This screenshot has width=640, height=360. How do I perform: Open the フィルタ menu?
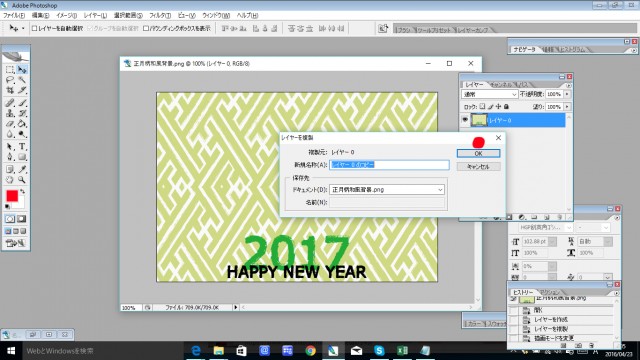coord(160,15)
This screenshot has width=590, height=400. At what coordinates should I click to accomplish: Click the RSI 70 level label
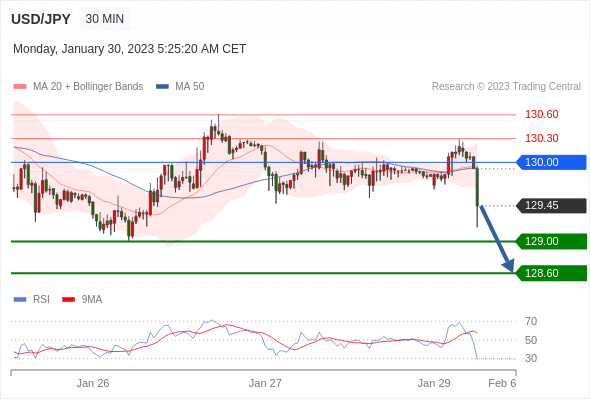tap(531, 321)
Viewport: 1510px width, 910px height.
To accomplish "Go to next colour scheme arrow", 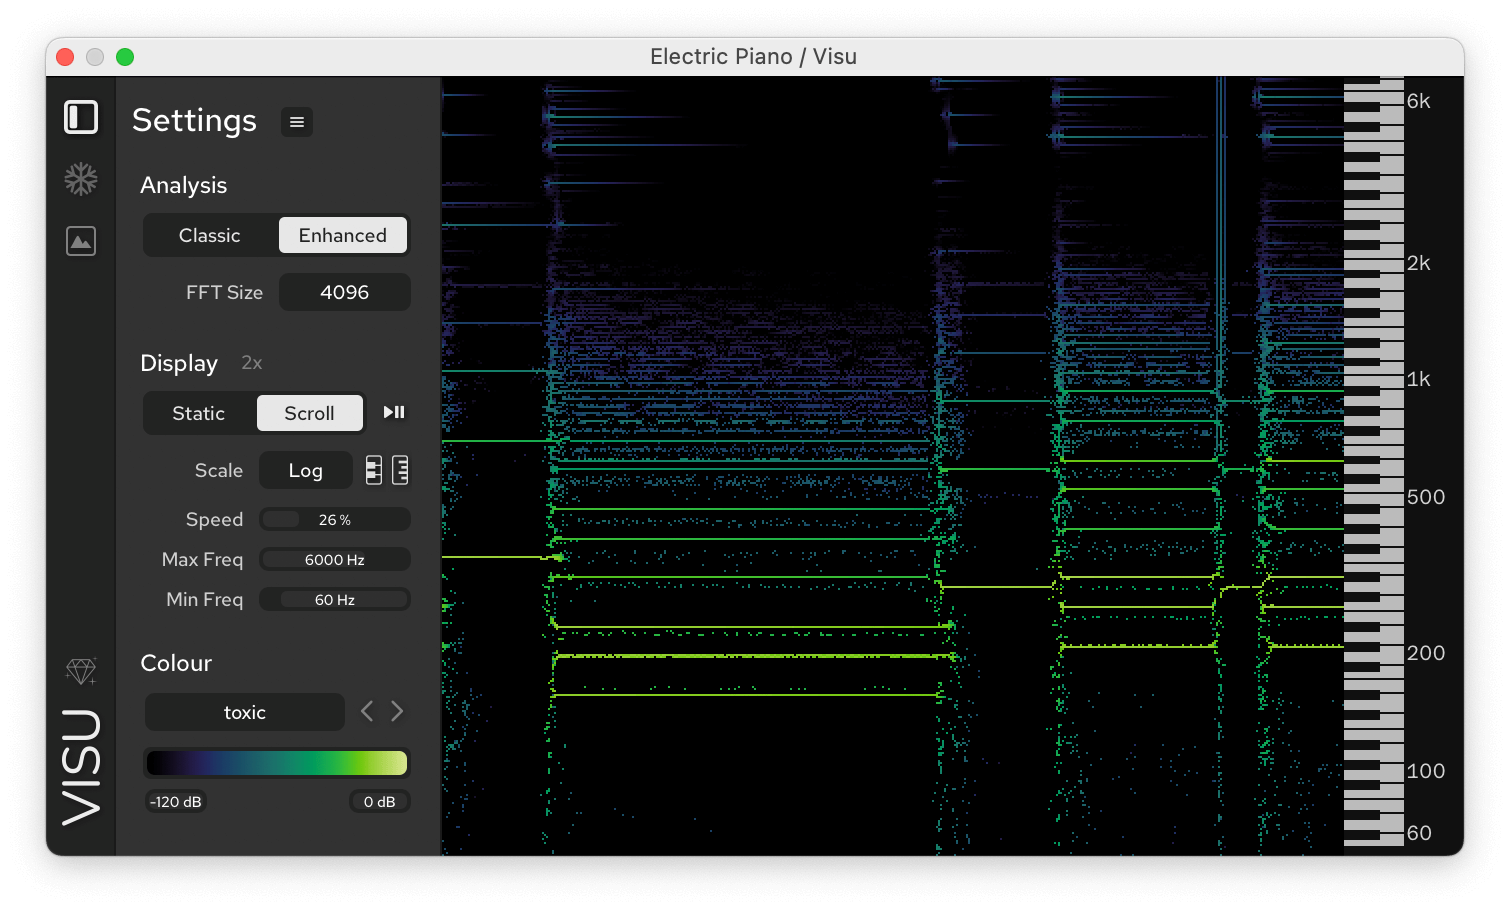I will click(397, 711).
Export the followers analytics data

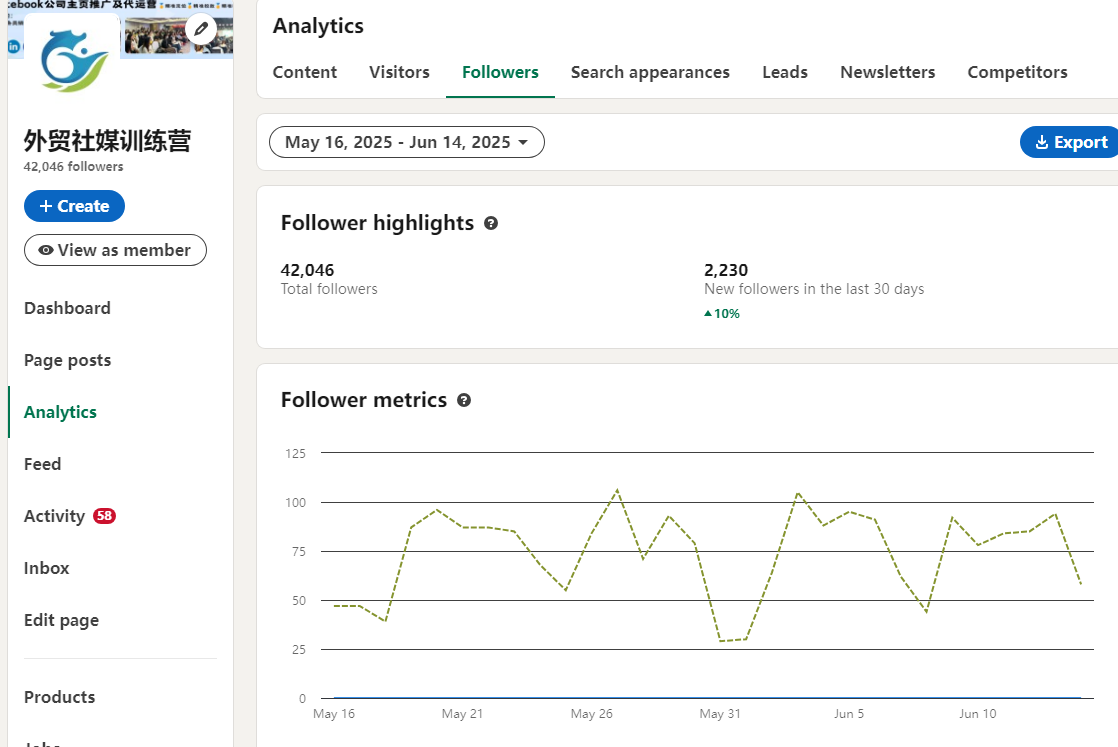(1070, 142)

◇ ◇ ◇ ◇ ◇ ◇ ◇

Copy only what lies between the start of the listing above and the line containing "Viewport: 1510px width, 910px height.", inclusive of both ends, exactly as written, and drop the pictures.

COMPLETED EXERCISE:
This screenshot has width=640, height=360. How do I perform: Open the フィルタ menu?
coord(160,15)
This screenshot has width=590, height=400. At what coordinates should I click to accomplish: Click the RSI 70 level label
tap(531, 321)
Viewport: 1510px width, 910px height.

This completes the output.